I've Got It All, But I'm Still Sad

12 hours ago 4

I have a very loving girlfriend, a good job, and a family I can reach out to. My family is kinda meh, but they're good people. My girlfriend is literally the best. and my job sucks, but it pays pretty good. Despite all of this, I'm an alcoholic and idk what to do about it. When I was younger I drank to forget, but now I just drink. r/quitalcohol might be a better place to post this idk. i have considered switching to a job thats less bad for my health, but I would take a serious pay cut. i dont know if i could live on a wage in a career that would suck less. but at the end of the day its all work. i dont know what to do. i think i need rehab, but it seems inaccessible.
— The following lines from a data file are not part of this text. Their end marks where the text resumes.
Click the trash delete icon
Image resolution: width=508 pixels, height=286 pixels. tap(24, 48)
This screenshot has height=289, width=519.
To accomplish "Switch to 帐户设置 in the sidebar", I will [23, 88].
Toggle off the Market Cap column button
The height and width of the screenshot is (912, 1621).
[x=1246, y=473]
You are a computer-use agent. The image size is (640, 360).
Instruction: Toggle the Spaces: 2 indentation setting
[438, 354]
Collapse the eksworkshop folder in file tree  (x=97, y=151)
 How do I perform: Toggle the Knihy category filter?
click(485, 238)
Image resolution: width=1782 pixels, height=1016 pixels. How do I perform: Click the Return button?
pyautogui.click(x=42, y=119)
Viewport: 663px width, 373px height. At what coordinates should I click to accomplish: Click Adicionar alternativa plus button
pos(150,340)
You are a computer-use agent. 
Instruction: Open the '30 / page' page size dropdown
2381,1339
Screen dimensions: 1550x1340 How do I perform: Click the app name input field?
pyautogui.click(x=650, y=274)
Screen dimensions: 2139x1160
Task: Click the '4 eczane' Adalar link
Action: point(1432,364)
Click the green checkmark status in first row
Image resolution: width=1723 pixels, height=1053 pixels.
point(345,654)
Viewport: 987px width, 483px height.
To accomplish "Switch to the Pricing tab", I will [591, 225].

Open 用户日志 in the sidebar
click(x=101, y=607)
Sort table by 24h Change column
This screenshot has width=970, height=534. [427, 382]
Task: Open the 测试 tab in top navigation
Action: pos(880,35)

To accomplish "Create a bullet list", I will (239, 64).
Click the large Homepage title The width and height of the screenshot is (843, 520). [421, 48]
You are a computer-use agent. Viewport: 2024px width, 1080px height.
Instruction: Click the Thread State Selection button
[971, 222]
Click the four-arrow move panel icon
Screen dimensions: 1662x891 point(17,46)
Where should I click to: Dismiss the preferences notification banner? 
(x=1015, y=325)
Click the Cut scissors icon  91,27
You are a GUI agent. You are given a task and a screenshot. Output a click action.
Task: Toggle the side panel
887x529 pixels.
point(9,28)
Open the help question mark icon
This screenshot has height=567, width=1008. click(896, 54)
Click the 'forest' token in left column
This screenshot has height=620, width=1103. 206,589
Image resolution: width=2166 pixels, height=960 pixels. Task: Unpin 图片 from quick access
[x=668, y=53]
I want to quit, but dont. my life goes on either way. i have hobbies like playing guitar, learning japanese, and programming. i go for walks, bike rides and runs, and i have faith, but nothing seems to change how i feel. a lot of people get hungup on the news, life drama and the sort, but as far as im concerned- tomorrow im going to wake up at 6am and go to work. thats it. sleep, work, die. i guess. idk how to get past the feeling. i save and invest, but for what. a maybe? i might have wealth one day. its not guarenteed. neither is my happieness. i dont know.

tl;dr pretty good life, work sucks, and life has lost most meaning. despite a seemingly good working class life.